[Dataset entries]
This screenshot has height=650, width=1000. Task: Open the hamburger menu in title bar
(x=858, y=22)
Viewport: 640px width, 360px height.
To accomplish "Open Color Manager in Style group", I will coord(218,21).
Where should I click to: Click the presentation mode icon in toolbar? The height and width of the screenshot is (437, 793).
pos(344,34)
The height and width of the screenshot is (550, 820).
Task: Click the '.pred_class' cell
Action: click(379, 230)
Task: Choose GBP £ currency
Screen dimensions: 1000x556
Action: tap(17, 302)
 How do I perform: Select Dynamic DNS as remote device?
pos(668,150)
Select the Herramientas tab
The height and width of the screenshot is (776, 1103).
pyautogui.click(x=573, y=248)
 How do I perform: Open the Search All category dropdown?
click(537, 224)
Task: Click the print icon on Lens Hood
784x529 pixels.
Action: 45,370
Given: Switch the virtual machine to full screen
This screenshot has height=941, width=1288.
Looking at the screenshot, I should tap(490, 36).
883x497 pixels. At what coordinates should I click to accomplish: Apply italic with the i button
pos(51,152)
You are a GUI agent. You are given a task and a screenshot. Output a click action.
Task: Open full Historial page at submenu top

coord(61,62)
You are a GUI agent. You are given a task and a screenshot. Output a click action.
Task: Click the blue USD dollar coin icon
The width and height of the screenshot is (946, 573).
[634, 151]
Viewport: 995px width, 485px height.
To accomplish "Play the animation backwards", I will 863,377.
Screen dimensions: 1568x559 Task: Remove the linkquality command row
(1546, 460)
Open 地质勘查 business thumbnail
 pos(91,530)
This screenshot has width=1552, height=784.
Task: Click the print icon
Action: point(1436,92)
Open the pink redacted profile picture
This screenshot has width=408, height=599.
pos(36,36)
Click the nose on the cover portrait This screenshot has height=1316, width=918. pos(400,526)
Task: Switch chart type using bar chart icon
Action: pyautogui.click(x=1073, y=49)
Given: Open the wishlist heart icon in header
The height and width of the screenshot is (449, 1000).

◆ WHAT YOU HAVE TO DO ◆
Give back the data above word for word.

◆ RESPONSE AREA ◆
This screenshot has height=650, width=1000. Task: Open the hamburger menu in title bar
(x=858, y=22)
Viewport: 640px width, 360px height.
To accomplish "Open Color Manager in Style group", I will coord(218,21).
Where should I click to: Click the presentation mode icon in toolbar? The height and width of the screenshot is (437, 793).
pos(344,34)
The height and width of the screenshot is (550, 820).
Task: Click the '.pred_class' cell
Action: click(379, 230)
Task: Choose GBP £ currency
Screen dimensions: 1000x556
Action: tap(17, 302)
 How do I perform: Select Dynamic DNS as remote device?
pos(668,150)
Select the Herramientas tab
The height and width of the screenshot is (776, 1103).
pyautogui.click(x=573, y=248)
 How do I perform: Open the Search All category dropdown?
click(537, 224)
Task: Click the print icon on Lens Hood
784x529 pixels.
Action: 45,370
Given: Switch the virtual machine to full screen
This screenshot has height=941, width=1288.
Looking at the screenshot, I should tap(490, 36).
883x497 pixels. At what coordinates should I click to accomplish: Apply italic with the i button
pos(51,152)
You are a GUI agent. You are given a task and a screenshot. Output a click action.
Task: Open full Historial page at submenu top

coord(61,62)
You are a GUI agent. You are given a task and a screenshot. Output a click action.
Task: Click the blue USD dollar coin icon
The width and height of the screenshot is (946, 573).
[634, 151]
Viewport: 995px width, 485px height.
To accomplish "Play the animation backwards", I will 863,377.
Screen dimensions: 1568x559 Task: Remove the linkquality command row
(1546, 460)
Open 地质勘查 business thumbnail
 pos(91,530)
This screenshot has width=1552, height=784.
Task: Click the print icon
Action: point(1436,92)
Open the pink redacted profile picture
This screenshot has width=408, height=599.
pos(36,36)
Click the nose on the cover portrait This screenshot has height=1316, width=918. pos(400,526)
Task: Switch chart type using bar chart icon
Action: pyautogui.click(x=1073, y=49)
Given: Open the wishlist heart icon in header
The height and width of the screenshot is (449, 1000).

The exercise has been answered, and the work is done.